MMGDreamer: Mixed-Modality Graph for Geometry-Controllable 3D Indoor Scene Generation
- URL: http://arxiv.org/abs/2502.05874v1
- Date: Sun, 09 Feb 2025 12:23:40 GMT
- Title: MMGDreamer: Mixed-Modality Graph for Geometry-Controllable 3D Indoor Scene Generation
- Authors: Zhifei Yang, Keyang Lu, Chao Zhang, Jiaxing Qi, Hanqi Jiang, Ruifei Ma, Shenglin Yin, Yifan Xu, Mingzhe Xing, Zhen Xiao, Jieyi Long, Xiangde Liu, Guangyao Zhai,
- Abstract summary: MMGDreamer is a dual-branch diffusion model for scene generation that incorporates a novel Mixed-Modality Graph.
Visual enhancement module enriches the visual fidelity of text-only nodes by constructing visual representations using text embeddings.
Our relation predictor leverages node representations to infer absent relationships between nodes, resulting in more coherent scene layouts.

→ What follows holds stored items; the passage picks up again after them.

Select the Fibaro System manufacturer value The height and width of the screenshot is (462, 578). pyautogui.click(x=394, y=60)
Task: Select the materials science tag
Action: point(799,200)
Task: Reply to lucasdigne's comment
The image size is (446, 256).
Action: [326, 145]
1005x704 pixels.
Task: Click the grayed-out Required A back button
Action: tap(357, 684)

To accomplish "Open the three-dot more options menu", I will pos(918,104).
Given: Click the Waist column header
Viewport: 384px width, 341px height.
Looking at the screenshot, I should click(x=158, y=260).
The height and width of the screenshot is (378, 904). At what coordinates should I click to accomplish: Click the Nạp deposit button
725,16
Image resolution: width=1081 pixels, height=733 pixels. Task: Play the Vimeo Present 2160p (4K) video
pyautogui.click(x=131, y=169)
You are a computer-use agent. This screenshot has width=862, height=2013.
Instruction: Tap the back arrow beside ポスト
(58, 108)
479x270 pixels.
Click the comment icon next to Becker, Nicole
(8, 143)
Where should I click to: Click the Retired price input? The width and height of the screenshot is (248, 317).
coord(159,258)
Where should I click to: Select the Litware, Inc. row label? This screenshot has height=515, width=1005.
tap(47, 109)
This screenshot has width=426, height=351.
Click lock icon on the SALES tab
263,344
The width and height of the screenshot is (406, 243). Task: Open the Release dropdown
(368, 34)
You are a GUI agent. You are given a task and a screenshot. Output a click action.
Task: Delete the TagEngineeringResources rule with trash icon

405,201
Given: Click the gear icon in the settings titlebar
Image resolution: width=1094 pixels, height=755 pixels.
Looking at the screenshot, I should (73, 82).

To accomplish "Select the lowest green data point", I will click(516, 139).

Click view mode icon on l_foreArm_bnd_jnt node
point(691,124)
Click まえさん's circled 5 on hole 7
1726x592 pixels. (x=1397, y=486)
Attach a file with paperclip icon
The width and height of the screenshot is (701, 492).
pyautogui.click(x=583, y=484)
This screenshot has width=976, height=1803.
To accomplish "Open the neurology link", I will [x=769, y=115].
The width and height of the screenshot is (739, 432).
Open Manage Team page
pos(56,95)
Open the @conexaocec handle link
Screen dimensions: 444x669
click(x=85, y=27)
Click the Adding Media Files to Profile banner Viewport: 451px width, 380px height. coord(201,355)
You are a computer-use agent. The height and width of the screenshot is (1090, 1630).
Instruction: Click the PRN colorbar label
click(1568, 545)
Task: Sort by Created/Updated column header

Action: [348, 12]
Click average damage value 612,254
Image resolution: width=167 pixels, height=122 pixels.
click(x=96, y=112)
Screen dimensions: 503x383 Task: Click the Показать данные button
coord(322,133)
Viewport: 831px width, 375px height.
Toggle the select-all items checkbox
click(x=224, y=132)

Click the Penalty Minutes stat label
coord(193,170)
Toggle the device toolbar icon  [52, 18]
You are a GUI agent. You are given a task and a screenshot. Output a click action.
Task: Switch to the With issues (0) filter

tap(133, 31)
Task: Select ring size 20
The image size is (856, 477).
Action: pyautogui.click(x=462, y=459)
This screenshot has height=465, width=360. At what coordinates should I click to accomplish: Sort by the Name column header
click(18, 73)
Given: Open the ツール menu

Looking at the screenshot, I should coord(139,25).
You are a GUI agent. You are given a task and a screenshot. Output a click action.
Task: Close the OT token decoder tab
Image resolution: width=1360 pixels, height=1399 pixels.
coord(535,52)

- Score: 15.034953371498228
- License:
- Abstract: Controllable 3D scene generation has extensive applications in virtual reality and interior design, where the generated scenes should exhibit high levels of realism and controllability in terms of geometry. Scene graphs provide a suitable data representation that facilitates these applications. However, current graph-based methods for scene generation are constrained to text-based inputs and exhibit insufficient adaptability to flexible user inputs, hindering the ability to precisely control object geometry. To address this issue, we propose MMGDreamer, a dual-branch diffusion model for scene generation that incorporates a novel Mixed-Modality Graph, visual enhancement module, and relation predictor. The mixed-modality graph allows object nodes to integrate textual and visual modalities, with optional relationships between nodes. It enhances adaptability to flexible user inputs and enables meticulous control over the geometry of objects in the generated scenes. The visual enhancement module enriches the visual fidelity of text-only nodes by constructing visual representations using text embeddings. Furthermore, our relation predictor leverages node representations to infer absent relationships between nodes, resulting in more coherent scene layouts. Extensive experimental results demonstrate that MMGDreamer exhibits superior control of object geometry, achieving state-of-the-art scene generation performance. Project page: https://yangzhifeio.github.io/project/MMGDreamer.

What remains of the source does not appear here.